Надежда Кадышева стала женщиной в 25 лет
Мало кто знает, что карьера популярной исполнительницы русских народных песен Надежды Кадышевой начиналась с фольклорного ансамбля «Россияночка». Она проработала в нем более восьми лет, но никогда не рассказывала об этом периоде своей жизни. О далеком от романтизма пути Кадышевой на большую сцену мы узнали у руководителя коллектива Риммы Масленниковой, пишет «Экспресс газета».

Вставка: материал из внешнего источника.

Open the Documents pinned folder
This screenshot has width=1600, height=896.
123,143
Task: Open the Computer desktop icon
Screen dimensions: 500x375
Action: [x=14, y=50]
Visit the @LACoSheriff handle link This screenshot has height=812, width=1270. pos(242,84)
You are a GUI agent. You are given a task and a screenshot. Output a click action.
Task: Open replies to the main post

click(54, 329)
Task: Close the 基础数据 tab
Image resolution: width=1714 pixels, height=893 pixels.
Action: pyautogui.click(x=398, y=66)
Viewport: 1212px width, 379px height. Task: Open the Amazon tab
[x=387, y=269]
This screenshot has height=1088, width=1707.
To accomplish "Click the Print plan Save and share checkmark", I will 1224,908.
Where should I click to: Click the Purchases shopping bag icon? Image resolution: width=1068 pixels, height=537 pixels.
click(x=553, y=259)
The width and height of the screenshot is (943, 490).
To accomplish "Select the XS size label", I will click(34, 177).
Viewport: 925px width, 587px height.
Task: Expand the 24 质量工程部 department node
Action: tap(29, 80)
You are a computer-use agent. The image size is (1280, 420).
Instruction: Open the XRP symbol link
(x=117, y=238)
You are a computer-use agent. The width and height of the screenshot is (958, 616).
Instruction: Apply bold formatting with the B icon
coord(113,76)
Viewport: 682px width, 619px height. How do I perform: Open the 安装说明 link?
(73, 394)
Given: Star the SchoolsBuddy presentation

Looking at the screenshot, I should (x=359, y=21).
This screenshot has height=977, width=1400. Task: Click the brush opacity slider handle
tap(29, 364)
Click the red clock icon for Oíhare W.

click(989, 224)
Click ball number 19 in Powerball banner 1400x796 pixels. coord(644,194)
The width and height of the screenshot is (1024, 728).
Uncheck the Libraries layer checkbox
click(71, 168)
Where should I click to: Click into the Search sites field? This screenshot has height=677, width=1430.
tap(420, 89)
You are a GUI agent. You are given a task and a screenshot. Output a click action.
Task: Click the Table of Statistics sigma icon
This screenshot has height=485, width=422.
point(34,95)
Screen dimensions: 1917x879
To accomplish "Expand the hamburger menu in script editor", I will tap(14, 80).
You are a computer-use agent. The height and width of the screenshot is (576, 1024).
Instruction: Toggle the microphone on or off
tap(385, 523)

- Римма Алексеевна, правда, что Надежда Кадышева - это ваше открытие? Почему она не любит вспоминать о начале своей карьеры, упоминает как-то вскользь?
- Не знаю, - вздохнула Масленникова. - Видимо, потому что тогда она была совсем другой. Бедной крестьянской девочкой, сироткой, которая от всех зависела и которой люди помогали из жалости. Только из жалости, а не за какие-то особые дарования. Я создала ансамбль в 1980 году. Ох, и непросто ж было в те годы организовать такой коллектив.
И с девками моими мне со всеми пришлось повозиться. Молодые, деревенские, безлошадные - я им, можно сказать, семьей стала: кормила, поила, квартиры всем сделала. Теперь Надя Крыгина и Элла Мамонова со мной общаются, не забывают. Обе понимают, что во многом обязаны «Россияночке». Крыгина проработала у меня десять лет. Она очень талантливая, у нее много кассет, дисков. Ей сейчас звание народной артистки дают. Эллочка Мамонова трудилась у меня семнадцать лет. У нее тоже все в порядке, она состоявшаяся артистка.
А Кадышеву я взяла за компанию с ними. Нашла девчонок в училище имени Ипполитова-Иванова на курсе у Николая Михайловича Тарасенко.
И если уж по справедливости, это ему Кадышева обязана всем. Когда я пришла к нему с просьбой подобрать мне солисток, он назвал вот этих троих своих студенток. Первые две мне сразу понравились, тут уж спору не было. Обе такие яркие, самобытные. А вот Кадышева была ни то ни се. Я ее брать не хотела, но уж больно Тарасенко за нее просил, а потом уж я и сама к ней прониклась милосердием. Она была такая некрасивая! Этот ее взгляд набыченный, лоб вперед, челюсть выпирает, зубов нет. Ужас!
А какая же была она зажатая. Начала петь, а сама вся краснеет, бледнеет, как будто сейчас с ней припадок случится. Держаться на сцене не умела, вела себя как-то настороженно, как будто кругом засада. Она вообще такая по жизни, недоверчивая к людям и враждебная. Хотя, если по-правде, таким редким талантом, как расположить к себе и разжалобить, боженька награждает не каждого.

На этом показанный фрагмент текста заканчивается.